The complexity of the issues clinicians routinely encounter in working with children with mental health problems is widely acknowledged. However, few books concern themselves with how such difficult populations can be effectively approached and the strategies that are likely to deliver effective treatment to them. This book, based on a highly successful seminar for grant-giving children's charities held at the Anna Freud Centre and sponsored by John Lyon's Charity, provides pragmatic solutions to this major therapeutic challenge of our age. The chapters bridge statutory and voluntary initiatives and are held firmly together by the commitment to evidence-based, systematically offered, programmatic and innovative approaches that can help those who, although hard to reach, are in greatest need of our efforts: the socially excluded children and families in our society. As such, this book will be invaluable to psychologists, psychotherapists, counselors and family therapists.

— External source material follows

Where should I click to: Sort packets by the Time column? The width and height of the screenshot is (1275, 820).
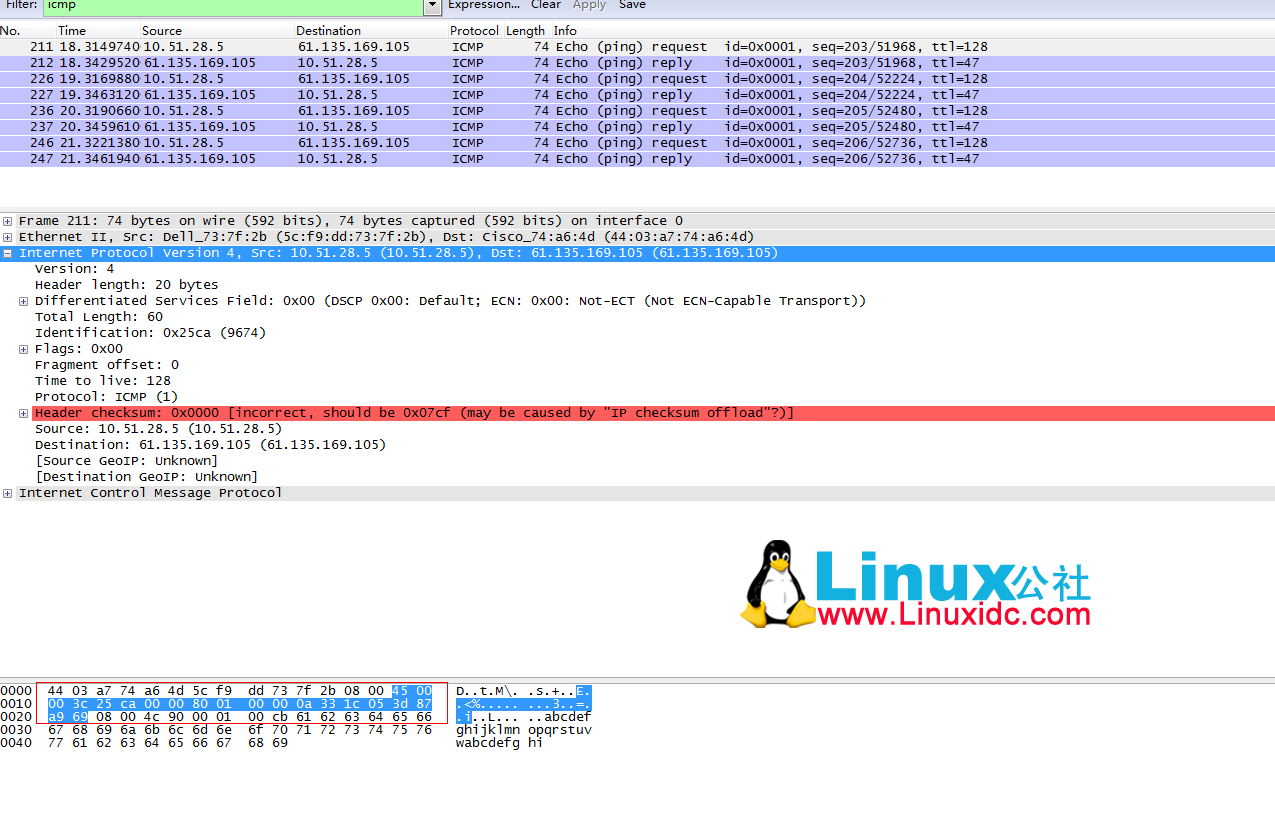[72, 30]
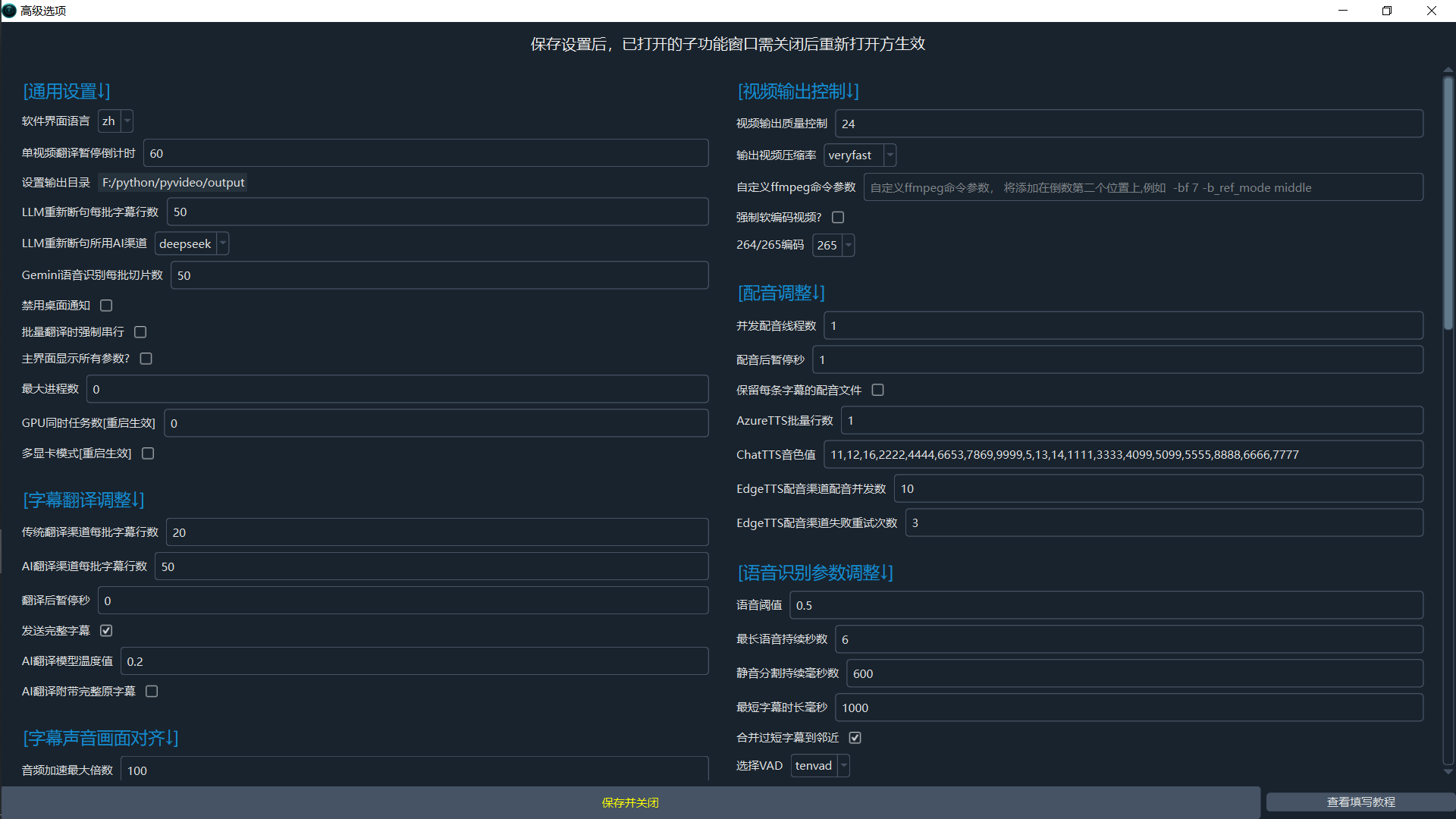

Peter Fonagy, PhD, FBA is Freud Memorial Professor of Psychoanalysis and Director of the Sub-Department of Clinical Health Psychology at University College London. He is also Chief Executive of the Anna Freud Centre, London, and is a Consultant for the Child and Family Program at the Menninger Department of Psychiatry, Baylor College of Medicine. He is a clinical psychologist, and both a training and supervising analyst in child and adult analysis for the British Psychoanalytical Society. He holds a number of important positions, which include co-chairing the research committee of the International Psychoanalytic Association, and Fellowship of the British Academy. He has published over 300 chapters and articles and has authored or edited several books.
David Robins, MPhil is the Director of Grand Giving at John Lyon's Charity, and the author of a number of studies of disaffected and marginalized young people including Tarnished Vision: Crime and Conflict in the Inner City (OUP 1992).